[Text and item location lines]
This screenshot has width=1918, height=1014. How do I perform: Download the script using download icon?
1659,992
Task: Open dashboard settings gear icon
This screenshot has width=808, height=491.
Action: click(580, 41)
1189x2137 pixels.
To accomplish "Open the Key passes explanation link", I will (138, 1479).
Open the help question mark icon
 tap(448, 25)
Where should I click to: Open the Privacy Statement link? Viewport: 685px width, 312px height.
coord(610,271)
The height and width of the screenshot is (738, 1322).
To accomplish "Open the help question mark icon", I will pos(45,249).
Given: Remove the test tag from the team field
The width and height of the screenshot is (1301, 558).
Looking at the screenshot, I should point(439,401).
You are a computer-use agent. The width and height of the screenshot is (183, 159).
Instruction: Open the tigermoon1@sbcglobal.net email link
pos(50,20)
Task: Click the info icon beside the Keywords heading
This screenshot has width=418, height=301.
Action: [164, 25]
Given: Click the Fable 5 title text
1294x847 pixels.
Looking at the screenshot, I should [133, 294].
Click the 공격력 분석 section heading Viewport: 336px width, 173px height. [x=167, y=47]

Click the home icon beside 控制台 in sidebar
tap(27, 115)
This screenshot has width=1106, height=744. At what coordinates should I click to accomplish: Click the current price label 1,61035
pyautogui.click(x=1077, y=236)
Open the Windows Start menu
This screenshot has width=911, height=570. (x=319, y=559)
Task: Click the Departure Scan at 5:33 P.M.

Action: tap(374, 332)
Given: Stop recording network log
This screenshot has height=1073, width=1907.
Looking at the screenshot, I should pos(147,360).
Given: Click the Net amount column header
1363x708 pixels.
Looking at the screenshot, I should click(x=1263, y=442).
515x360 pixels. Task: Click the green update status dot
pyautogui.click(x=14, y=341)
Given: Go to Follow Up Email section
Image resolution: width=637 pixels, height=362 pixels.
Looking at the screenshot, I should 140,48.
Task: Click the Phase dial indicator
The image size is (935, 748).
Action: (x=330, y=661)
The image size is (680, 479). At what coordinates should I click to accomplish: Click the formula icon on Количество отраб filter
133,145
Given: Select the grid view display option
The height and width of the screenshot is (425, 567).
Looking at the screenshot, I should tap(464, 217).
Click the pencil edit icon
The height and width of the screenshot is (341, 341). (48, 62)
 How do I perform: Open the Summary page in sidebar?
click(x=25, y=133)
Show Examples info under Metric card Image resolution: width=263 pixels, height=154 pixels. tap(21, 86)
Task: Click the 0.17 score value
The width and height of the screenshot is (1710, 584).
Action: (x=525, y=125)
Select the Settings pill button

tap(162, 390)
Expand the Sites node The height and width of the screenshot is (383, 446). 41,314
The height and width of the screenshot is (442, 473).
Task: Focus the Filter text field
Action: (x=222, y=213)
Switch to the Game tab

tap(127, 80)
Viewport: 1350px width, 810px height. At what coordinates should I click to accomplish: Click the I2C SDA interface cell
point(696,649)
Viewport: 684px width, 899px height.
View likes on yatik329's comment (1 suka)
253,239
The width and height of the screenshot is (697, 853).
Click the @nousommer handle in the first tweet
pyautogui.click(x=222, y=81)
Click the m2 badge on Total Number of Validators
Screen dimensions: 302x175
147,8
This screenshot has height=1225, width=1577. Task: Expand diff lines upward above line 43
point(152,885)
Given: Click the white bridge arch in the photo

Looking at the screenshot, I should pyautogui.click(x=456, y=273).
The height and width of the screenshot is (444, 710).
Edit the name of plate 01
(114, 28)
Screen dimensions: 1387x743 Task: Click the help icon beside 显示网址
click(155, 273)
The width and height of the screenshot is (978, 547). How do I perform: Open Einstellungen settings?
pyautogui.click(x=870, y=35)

> _Given problem_: Copy out the lines verbatim, beginning with the line that contains "Click the pencil edit icon" and continuing through the line that contains "point(152,885)", with both of those lines included.

> _Problem solution_:
Click the pencil edit icon
The height and width of the screenshot is (341, 341). (48, 62)
 How do I perform: Open the Summary page in sidebar?
click(x=25, y=133)
Show Examples info under Metric card Image resolution: width=263 pixels, height=154 pixels. tap(21, 86)
Task: Click the 0.17 score value
The width and height of the screenshot is (1710, 584).
Action: (x=525, y=125)
Select the Settings pill button

tap(162, 390)
Expand the Sites node The height and width of the screenshot is (383, 446). 41,314
The height and width of the screenshot is (442, 473).
Task: Focus the Filter text field
Action: (x=222, y=213)
Switch to the Game tab

tap(127, 80)
Viewport: 1350px width, 810px height. At what coordinates should I click to accomplish: Click the I2C SDA interface cell
point(696,649)
Viewport: 684px width, 899px height.
View likes on yatik329's comment (1 suka)
253,239
The width and height of the screenshot is (697, 853).
Click the @nousommer handle in the first tweet
pyautogui.click(x=222, y=81)
Click the m2 badge on Total Number of Validators
Screen dimensions: 302x175
147,8
This screenshot has height=1225, width=1577. Task: Expand diff lines upward above line 43
point(152,885)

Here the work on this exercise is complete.